New on Netflix: From co-writer and director Taylor Sheridan to star Angelina Jolie, everyone atop the wildfire survival thriller Those Who Wish Me Dead (2021, 99 minutes) fails to deliver what’s expected of them; Quentin Tarantino’s Once Upon a Time in Hollywood (2019, 161 minutes) is a Manson-era Los Angeles epic that is blessed with Brad Pitt’s stuntman just hanging out and doing chores before everything spins out of control.

New on SBS on Demand: Melanie Laurent’s moody, downbeat Galveston (2018, 90 minutes) is part of a fascinating subset of American crime dramas directed by international filmmakers (see Roman Polanski’s Chinatown), looking anew on familiar tropes as Ben Foster plays a double-crossed enforcer on the run who kidnaps Elle Fanning’s escort.

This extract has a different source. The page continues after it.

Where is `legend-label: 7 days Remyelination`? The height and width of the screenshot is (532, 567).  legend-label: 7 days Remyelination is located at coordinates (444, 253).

New on Stan: Jason Reitman’s best film, Young Adult (2011, 94 minutes) is an acerbic, telling black comedy that stars Charlize Theron as a disaffected writer who goes home for a reunion with very bad ideas on how to fix her life; the ultimate pregnancy movie, Rosemary’s Baby (1968, 137 minutes) is a slow burn horror classic from Roman Polanski where Mia Farrow’s pregnant young bride begins to worry about her husband’s allegiances.